Es ist seitens der Verwaltung beabsichtigt, spätestens sechs Monate vor Ablauf des Projektzeitraums, aktuell voraussichtlich Ende 2026, eine Beschlussvorlage für die Ratsversammlung vorzulegen. Diese soll, jedenfalls als Information, den Zwischenbericht der Evaluation und gegebenenfalls einen Vorschlag, wie das Projekt weitergeführt werden könnte, umfassen. Ein etwaiger Stadtratsbeschluss zur möglichen Fortführung/Verlängerung des Projektes ist möglichst rechtzeitig vor Ablauf des gegenwärtigen Zeitraumes, aufgrund momentaner Annahmen, also im II. Quartals 2027, zu fassen.

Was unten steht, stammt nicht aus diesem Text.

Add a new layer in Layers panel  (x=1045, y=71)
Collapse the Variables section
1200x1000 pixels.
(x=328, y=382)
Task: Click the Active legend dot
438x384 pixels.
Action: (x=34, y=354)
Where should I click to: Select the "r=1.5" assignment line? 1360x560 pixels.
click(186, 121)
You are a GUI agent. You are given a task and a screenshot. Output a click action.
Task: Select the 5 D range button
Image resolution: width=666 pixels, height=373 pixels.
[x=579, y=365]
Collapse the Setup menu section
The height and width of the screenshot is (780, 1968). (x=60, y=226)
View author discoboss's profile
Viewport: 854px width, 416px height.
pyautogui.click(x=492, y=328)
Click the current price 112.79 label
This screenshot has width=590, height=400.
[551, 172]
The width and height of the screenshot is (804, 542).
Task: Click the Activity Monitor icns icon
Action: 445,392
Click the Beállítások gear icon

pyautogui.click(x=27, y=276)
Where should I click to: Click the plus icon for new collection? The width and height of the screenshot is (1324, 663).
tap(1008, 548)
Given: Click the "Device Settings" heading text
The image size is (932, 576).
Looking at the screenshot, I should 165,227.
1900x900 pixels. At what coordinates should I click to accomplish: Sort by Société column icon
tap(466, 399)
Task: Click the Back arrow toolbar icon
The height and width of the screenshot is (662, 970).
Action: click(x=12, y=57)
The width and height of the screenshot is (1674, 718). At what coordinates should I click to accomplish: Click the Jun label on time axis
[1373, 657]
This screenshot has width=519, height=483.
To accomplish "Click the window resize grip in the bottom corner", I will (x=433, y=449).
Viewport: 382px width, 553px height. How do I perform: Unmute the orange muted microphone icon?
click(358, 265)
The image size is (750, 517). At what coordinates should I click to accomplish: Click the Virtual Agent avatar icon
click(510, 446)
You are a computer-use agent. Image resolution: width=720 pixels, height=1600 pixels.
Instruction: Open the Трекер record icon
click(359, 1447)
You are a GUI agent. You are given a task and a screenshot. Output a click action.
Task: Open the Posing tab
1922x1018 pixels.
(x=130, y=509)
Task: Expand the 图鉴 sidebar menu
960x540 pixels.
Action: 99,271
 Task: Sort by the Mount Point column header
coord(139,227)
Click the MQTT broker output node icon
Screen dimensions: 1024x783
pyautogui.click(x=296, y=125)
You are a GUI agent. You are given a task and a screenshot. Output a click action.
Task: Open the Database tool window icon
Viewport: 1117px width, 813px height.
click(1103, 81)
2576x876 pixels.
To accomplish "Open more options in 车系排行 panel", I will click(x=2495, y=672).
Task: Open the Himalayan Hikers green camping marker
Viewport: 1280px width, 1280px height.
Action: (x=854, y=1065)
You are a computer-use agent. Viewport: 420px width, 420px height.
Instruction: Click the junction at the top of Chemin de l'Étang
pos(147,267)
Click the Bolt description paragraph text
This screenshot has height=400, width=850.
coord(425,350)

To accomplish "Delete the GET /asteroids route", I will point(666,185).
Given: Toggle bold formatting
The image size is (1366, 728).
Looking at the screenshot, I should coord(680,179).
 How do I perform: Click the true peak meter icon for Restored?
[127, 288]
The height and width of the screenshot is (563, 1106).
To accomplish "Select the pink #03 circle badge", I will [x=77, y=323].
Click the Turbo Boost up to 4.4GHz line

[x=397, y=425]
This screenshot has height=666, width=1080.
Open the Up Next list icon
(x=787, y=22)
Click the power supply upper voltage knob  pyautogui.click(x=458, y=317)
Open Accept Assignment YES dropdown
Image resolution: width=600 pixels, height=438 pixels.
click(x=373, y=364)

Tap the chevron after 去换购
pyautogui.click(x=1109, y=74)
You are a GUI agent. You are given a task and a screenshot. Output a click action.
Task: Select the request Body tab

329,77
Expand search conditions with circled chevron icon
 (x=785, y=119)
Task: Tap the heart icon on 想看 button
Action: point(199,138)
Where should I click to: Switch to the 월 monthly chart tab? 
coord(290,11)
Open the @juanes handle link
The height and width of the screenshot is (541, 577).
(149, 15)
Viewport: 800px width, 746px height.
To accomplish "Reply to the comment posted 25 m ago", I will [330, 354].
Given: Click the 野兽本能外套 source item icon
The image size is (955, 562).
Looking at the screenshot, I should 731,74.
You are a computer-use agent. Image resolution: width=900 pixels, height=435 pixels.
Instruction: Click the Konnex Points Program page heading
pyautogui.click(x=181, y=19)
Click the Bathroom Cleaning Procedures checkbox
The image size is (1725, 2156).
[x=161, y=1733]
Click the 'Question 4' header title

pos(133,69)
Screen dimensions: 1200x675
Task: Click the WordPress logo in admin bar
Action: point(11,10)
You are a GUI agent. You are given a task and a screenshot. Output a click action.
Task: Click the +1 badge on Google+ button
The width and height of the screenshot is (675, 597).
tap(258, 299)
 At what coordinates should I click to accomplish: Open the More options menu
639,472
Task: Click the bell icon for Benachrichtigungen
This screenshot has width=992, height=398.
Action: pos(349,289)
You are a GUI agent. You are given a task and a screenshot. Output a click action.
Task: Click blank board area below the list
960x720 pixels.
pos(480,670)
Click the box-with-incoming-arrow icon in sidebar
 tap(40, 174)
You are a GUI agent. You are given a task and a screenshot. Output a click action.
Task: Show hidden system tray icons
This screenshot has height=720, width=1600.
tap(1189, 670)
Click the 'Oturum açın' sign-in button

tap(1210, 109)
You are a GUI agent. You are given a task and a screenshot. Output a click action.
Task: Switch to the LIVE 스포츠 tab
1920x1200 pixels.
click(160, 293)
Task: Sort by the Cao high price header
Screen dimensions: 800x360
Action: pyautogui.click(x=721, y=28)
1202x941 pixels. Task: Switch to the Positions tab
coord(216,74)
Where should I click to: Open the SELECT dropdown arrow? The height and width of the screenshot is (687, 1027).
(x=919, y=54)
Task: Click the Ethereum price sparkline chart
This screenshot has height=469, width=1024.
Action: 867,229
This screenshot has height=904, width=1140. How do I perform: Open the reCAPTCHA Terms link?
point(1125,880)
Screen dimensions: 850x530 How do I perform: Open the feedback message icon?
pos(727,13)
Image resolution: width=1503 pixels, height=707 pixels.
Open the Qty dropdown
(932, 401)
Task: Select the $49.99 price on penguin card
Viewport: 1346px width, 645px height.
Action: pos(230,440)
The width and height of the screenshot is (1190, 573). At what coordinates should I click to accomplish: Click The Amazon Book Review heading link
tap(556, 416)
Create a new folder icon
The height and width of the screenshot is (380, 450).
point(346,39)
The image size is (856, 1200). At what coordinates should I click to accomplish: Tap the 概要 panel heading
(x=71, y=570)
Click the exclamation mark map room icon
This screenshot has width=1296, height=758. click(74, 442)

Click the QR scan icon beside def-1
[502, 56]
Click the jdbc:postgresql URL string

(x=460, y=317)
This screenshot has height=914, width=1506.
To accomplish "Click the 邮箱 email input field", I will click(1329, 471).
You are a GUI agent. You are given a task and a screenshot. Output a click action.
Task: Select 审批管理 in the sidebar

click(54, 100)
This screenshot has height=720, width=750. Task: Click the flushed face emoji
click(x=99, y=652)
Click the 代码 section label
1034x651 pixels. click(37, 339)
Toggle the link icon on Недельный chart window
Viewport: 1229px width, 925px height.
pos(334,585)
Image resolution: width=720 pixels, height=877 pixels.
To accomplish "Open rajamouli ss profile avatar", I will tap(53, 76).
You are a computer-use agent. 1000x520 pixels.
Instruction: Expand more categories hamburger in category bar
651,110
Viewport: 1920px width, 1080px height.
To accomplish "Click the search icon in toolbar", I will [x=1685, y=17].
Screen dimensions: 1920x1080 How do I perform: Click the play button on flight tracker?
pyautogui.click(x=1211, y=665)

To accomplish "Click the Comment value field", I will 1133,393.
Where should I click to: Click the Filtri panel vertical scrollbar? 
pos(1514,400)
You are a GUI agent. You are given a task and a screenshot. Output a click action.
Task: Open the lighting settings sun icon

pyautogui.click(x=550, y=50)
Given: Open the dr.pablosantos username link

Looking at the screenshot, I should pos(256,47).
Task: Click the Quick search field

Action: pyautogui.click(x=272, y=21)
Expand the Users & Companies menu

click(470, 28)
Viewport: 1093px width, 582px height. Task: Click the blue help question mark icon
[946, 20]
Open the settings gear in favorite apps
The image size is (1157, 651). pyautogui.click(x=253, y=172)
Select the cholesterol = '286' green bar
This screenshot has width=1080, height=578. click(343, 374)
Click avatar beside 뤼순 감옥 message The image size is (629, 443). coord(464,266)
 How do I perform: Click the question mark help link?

Das Pilotprojekt endet, zwei Jahre nach Einführung, voraussichtlich Mitte 2027, wobei Leistungen bis zum Ablauf des in der Bewilligung avisierten Zeitraums, unabhängig vom Pilotende, ‘nachlaufend’ ausgezahlt werden.
Diese elterngeldähnliche Unterstützung erfolgt im Übrigen, solange keine bundeseinheitliche Regelung des Elterngeldanspruchs für Pflegeeltern besteht. Die Leistungen des ‘Kommunalen Elterngeldes’ werden, ohne dass es einer weiteren Beschlussfassung bedarf, beendet, sobald ein entsprechender Leistungstatbestand im Bundeselterngeld- und Elternzeitgesetzes (BEEG) geschaffen wurde.“
Stationäre Hilfen sind deutlich teurer
„Dass die Stadt Leipzig das kommunale Elterngeld trotz der prekären Haushaltslage bewusst einführt, statt auf die viel zu lange ausgesessene Einführung durch die Bundesregierung zu warten, ist ein wichtiger Schritt für mehr Kinder- und Familienfreundlichkeit in Leipzig und ein starkes Signal für die Anerkennung und Unterstützung von Pflegefamilien“, sagt Marsha Richarz. „Es zeigt aber auch, dass unsere langjährige Forderung, durch massive Anstrengungen zur Reduzierung der teuren stationären Hilfen beizutragen, in der Verwaltung voll angekommen ist.“
Die Finanzierung des kommunalen Elterngeldes erfolgt aus dem städtischen Haushalt. Nach Einschätzung der Stadtverwaltung werden die Kosten durch langfristige Einsparungen bei stationären Unterbringungen mehr als kompensiert. Die neue Leistung soll zum 1. Juli 2025 für zunächst zwei Jahre eingeführt und kontinuierlich evaluiert werden. Bei positiver Bewertung und entsprechender Beschlussfassung ist eine Weiterführung über den zunächst geplanten Zeitraum hinaus vorgesehen – sofern vorher oder bis dahin keine bundesweite Regelung geschaffen wurde.